Having a drive failure will become such an odd failure like having a raid controller, a motherboard or a CPU fail. You'd just replace it and restore the entire thing from backup.
I think drives already fail less than RAID controllers. From working in giant environmnts, the thing that fails more than mobos or CPUs is RAM. That's the worst one as it does the most damage and is hard to mitigate.
The difference though is that mobo, controllers, PSUs, are stateless to the system but drives are stateful. So their failure has a different type of impact, regardless of frequency.
Well, the stateful-ness of the drives is not something we can count fully on, hence the saying "raid is not backup".
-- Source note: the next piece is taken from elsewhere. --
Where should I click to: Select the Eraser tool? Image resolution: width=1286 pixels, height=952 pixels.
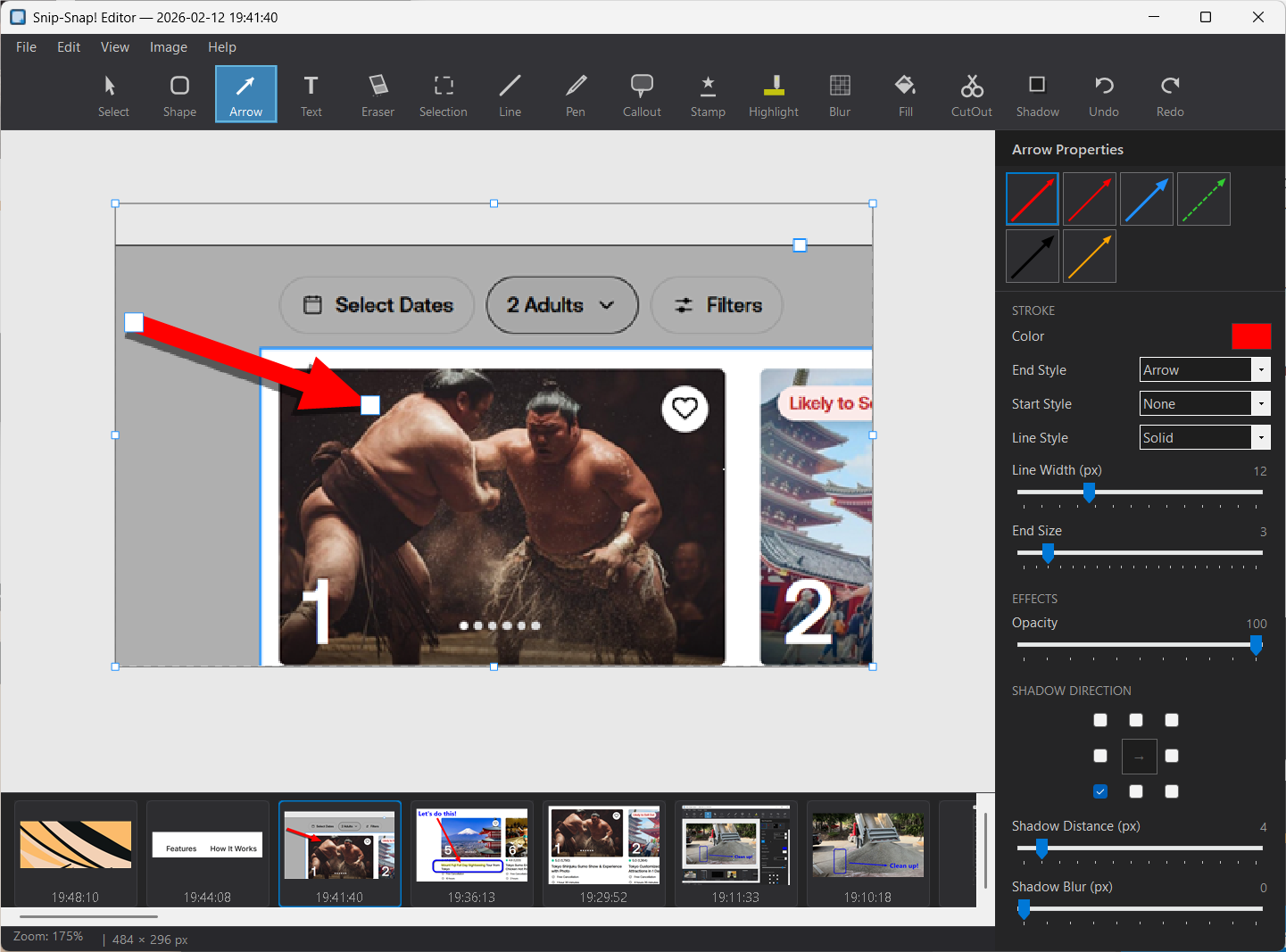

What I'm proposing is that when it becomes very unlikely that a drive fails we could rethink our strategy and go for single drives instead of raid arrays. In the very unlikely event that a failure did occur, we are restoring from backup, which we are prepared to do anyway.
With HDDs the failure rate is too high but with enterprise SSDs it's starting to get into the "will not fail" category.
As an example assume we have 4 servers with a RAID10 array of 4 x 2TB drives each. Annual failure rate of HDDs are a few percent, say 3% for arguments sake. With 16 drives in total, every year there is about 50% chance that a drive will fail. So over the lifespan of the servers it's very likely that we will see one or more drive failures.
Now assume the same 4 servers with a single enterprise 4TB NVMe drive in each. Annual failure rate is 0.4% (actual number a few years back). With 4 drives in total, every year there is less than 2% chance that any drive will fail. So over the lifespan of the server it's very unlikely that we will ever see a drive failure at all. Sure, if it does happen anyway, we are restoring from backup instead of rebuilding the array.
As long as you can justify the downtime in the event that a single drive failure takes an entire server down (albeit with a low statistical chance).
If that isn't a concern no use running RAID anyway.